Sygnałem do rozpoczęcia marszu był głos szofaru, rogu baraniego, który rozbrzmiewa w ważne żydowskie święta. "Uczestnicy przejdą symboliczną drogą śmierci" - mówił w rozmowie z Radiem Kraków Bartosz Bartyzel z Muzeum Auschwitz.
Podczas tegorocznego marszu szczególnie upamiętniona zostanie zagłada węgierskich Żydów. Udział w marszu zapowiedział prezydent tego kraju. W tym roku mija 70. rocznica największych deportacji węgierskich Żydów do obozu Auschwitz-Birkenau. Od 14 maja do 9 lipca 1944 r. do Auschwitz z Węgier przyjechały 142 pociągi, którymi łącznie deportowano około 420 tysięcy osób. Większość zginęła w komorach gazowych.
Fot. auschwitz.org
Przez cały dzień w Oświęcimiu trzeba spodziewać się utrudnień na drogach.

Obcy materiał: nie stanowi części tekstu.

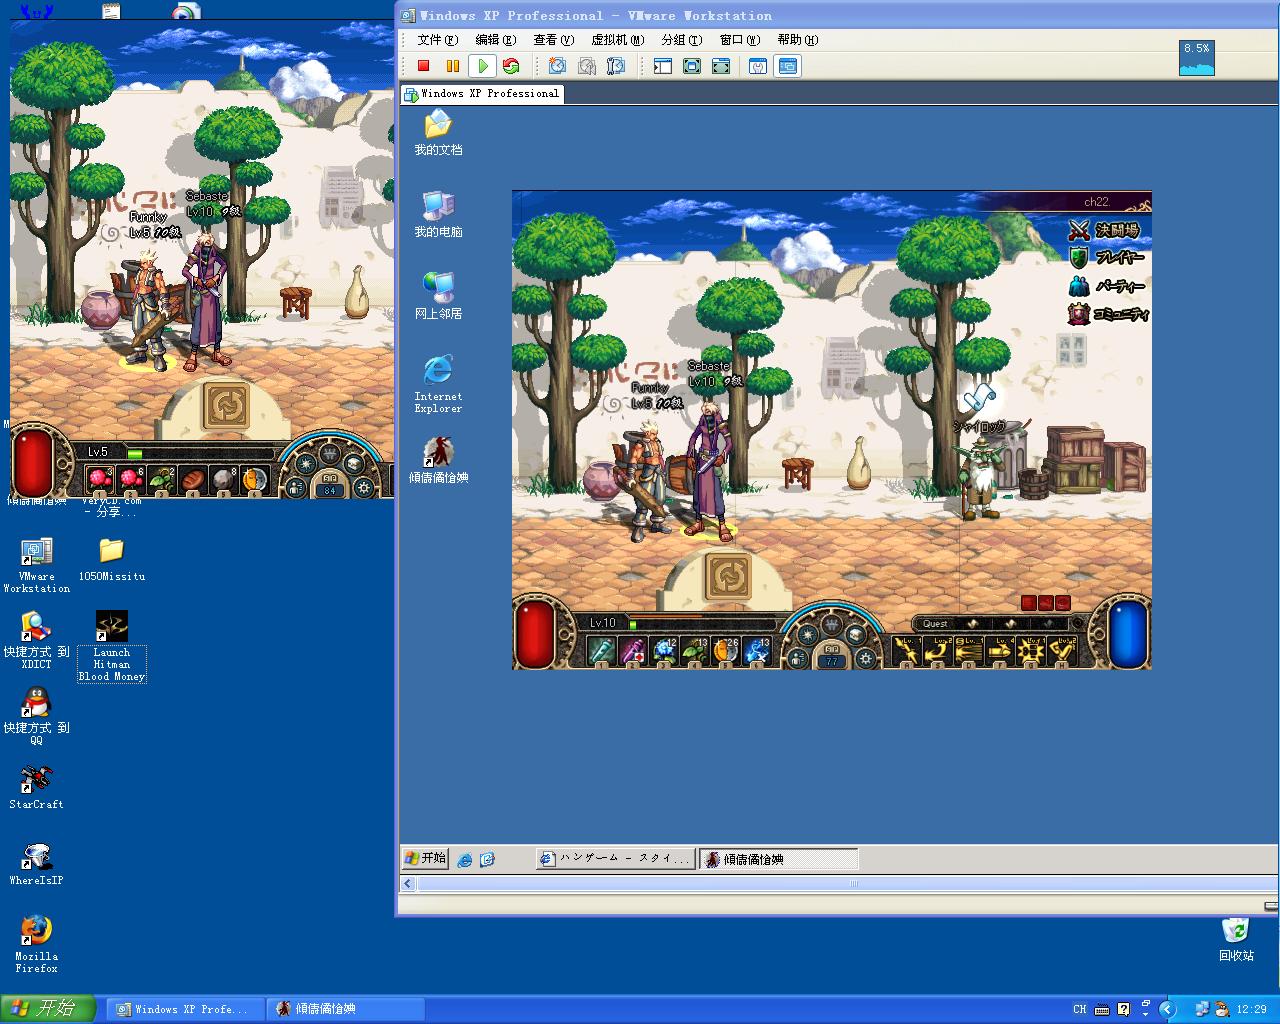
Task: Expand the 查看(V) menu
Action: click(x=554, y=40)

Zamknięty został już ruch na ulicy Więźniów Oświęcimia, w pobliżu muzeum. Od 12.30 do 17.00 całkowicie były wyłączone z ruchu ulice między Oświęcimiem a Brzezinką, którymi przeszedł marsz. Większy ruch spodziewany jest również na trasie przejazdu uczestników do Oświęcimia, czyli m.in. na autostradzie A-4 z Krakowa do Chrzanowa. Policja apeluje, by stosować się do poleceń osób kierujących ruchem.